Top of MATERIALS PROVIDED

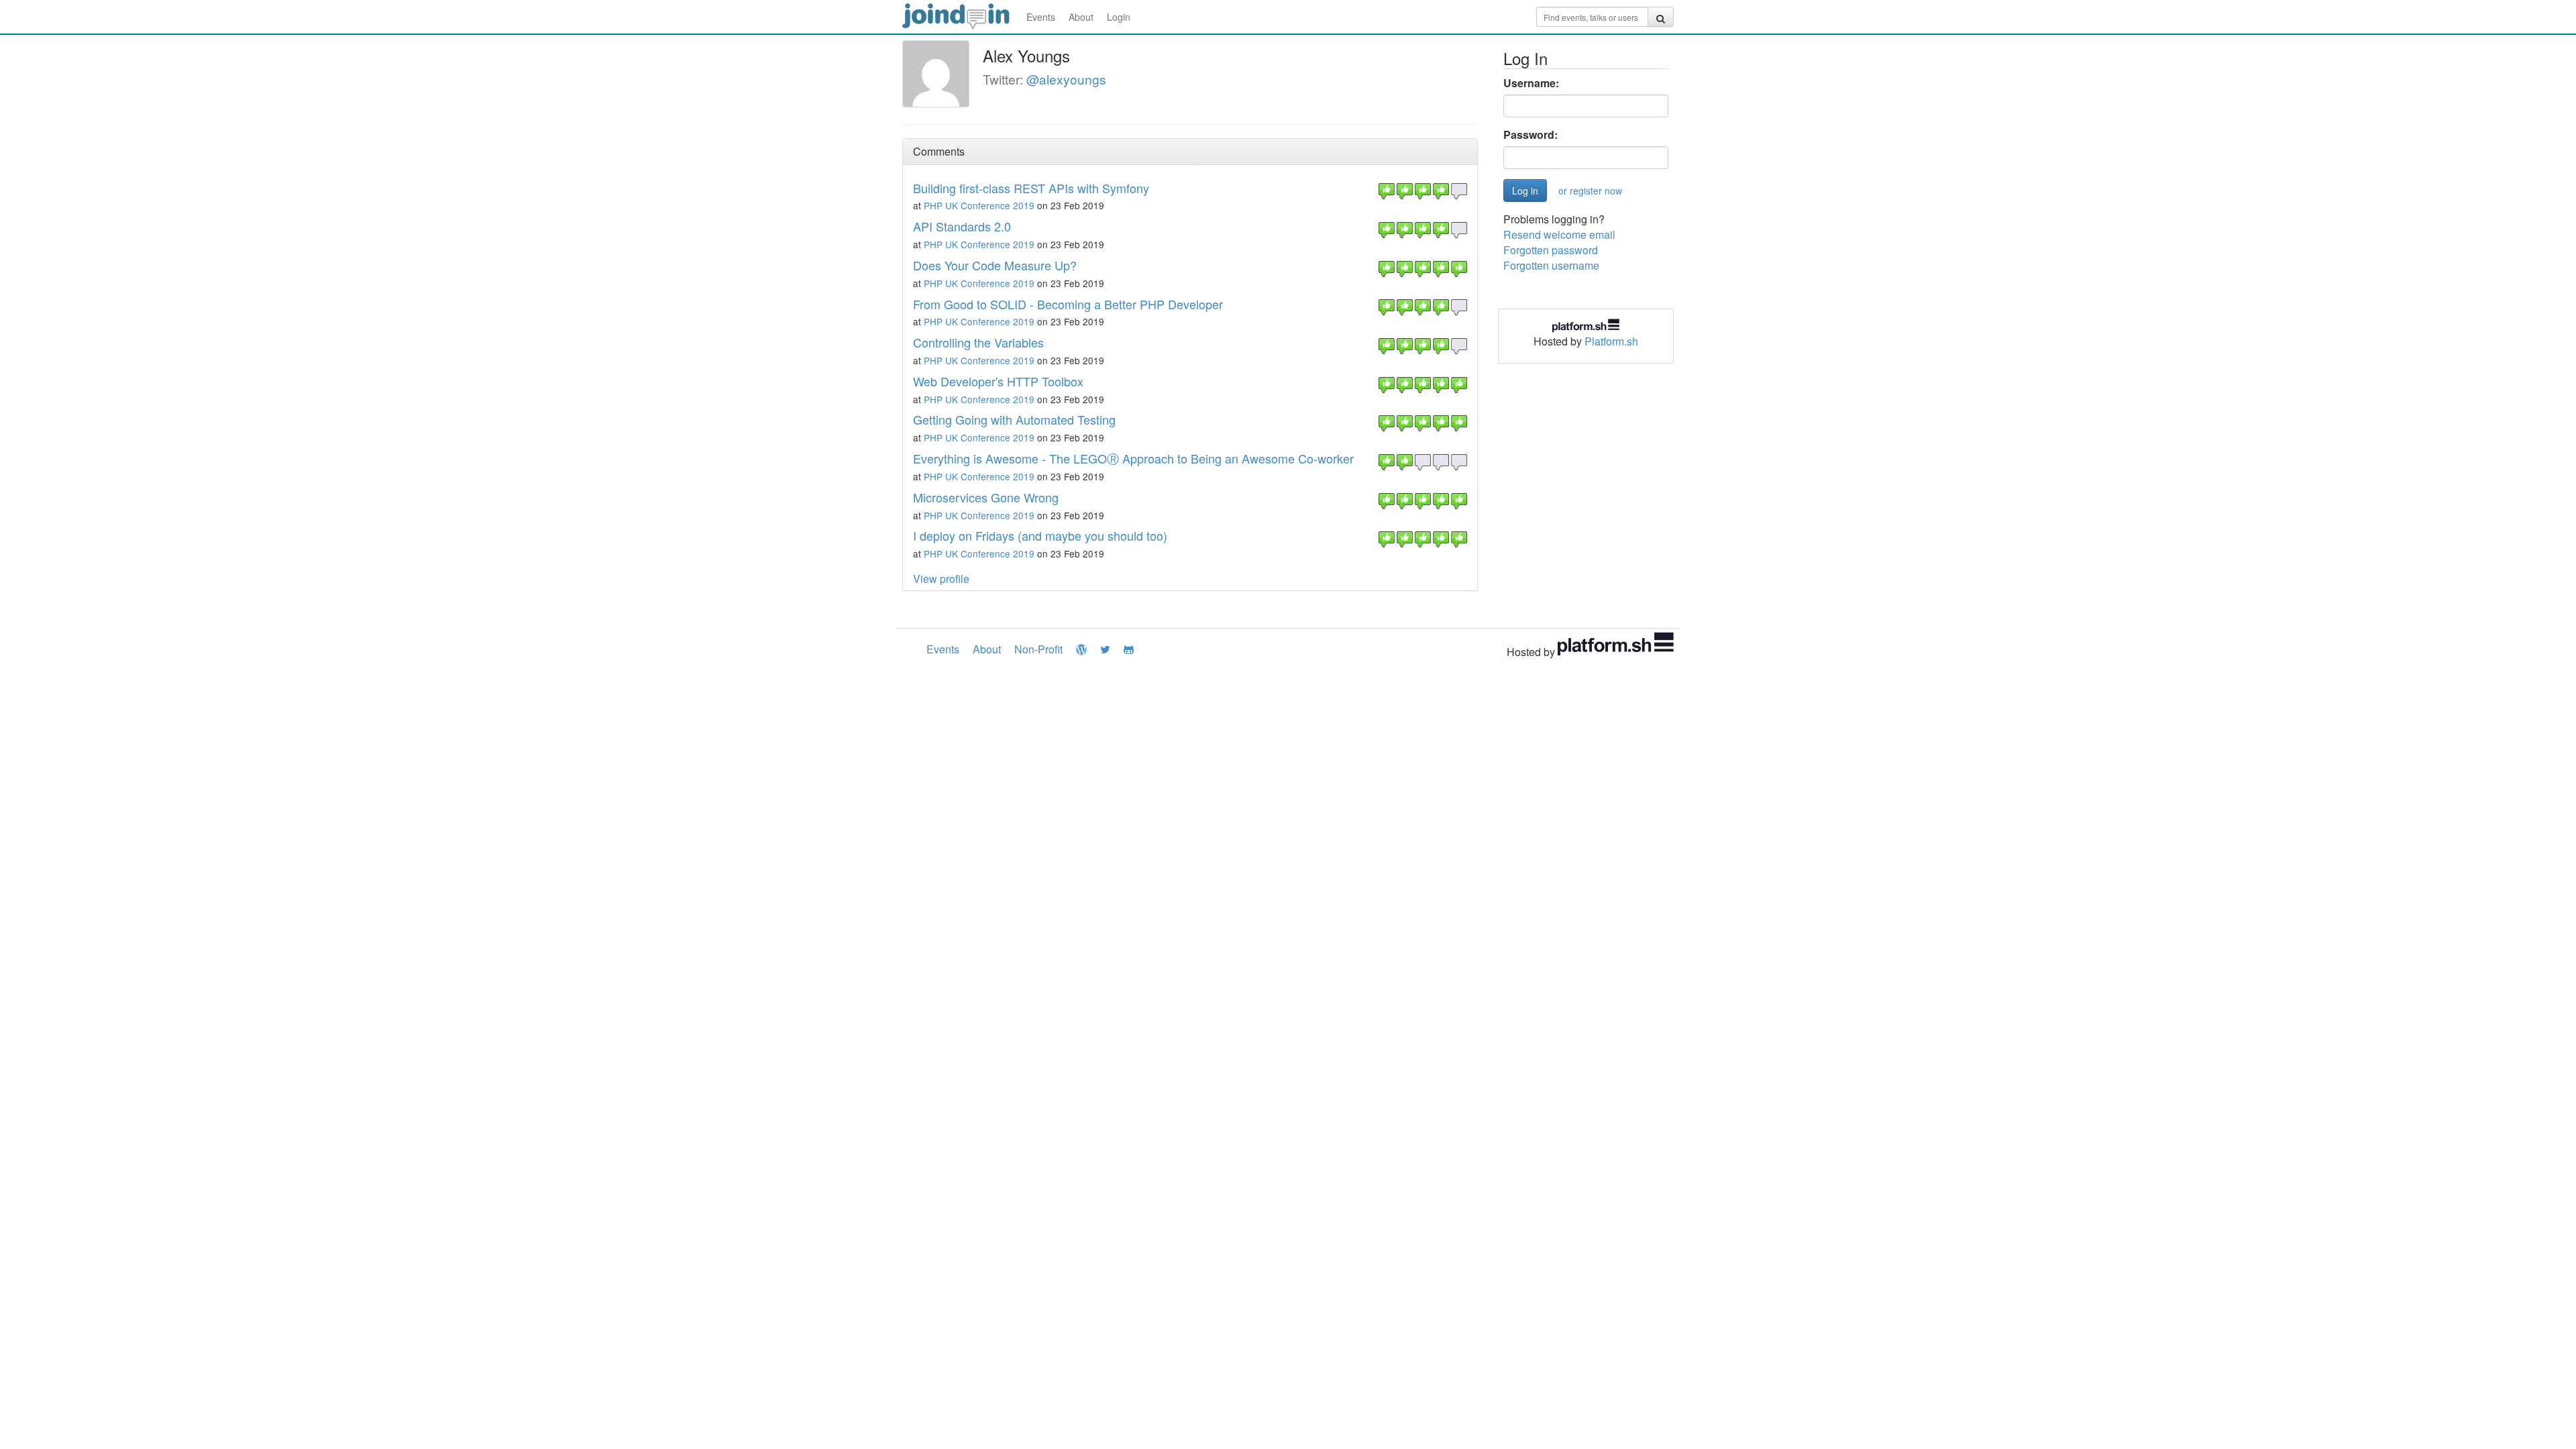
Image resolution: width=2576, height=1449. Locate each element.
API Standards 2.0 (962, 226)
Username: (1531, 83)
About (1081, 16)
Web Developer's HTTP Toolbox (998, 381)
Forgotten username (1551, 265)
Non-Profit (1038, 649)
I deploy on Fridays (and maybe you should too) (1040, 535)
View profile (941, 578)
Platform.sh (1611, 341)
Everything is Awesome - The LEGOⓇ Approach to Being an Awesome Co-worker (1133, 458)
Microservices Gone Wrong (986, 497)
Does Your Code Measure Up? (995, 265)
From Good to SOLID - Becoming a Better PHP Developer (1068, 304)
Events (1040, 16)
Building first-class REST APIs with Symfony (1031, 188)
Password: (1530, 134)
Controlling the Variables (978, 342)
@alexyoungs (1066, 79)
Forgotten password (1550, 250)
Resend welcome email (1559, 234)
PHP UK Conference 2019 (979, 205)
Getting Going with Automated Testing (1014, 419)
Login (1118, 16)
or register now (1590, 190)
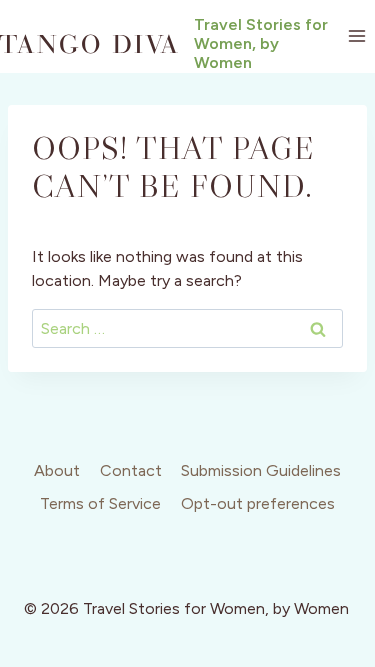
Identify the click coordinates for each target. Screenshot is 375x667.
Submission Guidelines (261, 470)
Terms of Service (100, 503)
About (57, 470)
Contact (131, 470)
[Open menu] (356, 36)
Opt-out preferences (258, 503)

Bottom of MATERIALS PROVIDED

◆ DIRECTIONS ◆
Copy every line of the data that holds the string "Developer".

◆ RESPONSE BOX ◆
Web Developer's HTTP Toolbox (998, 381)
From Good to SOLID - Becoming a Better PHP Developer (1068, 304)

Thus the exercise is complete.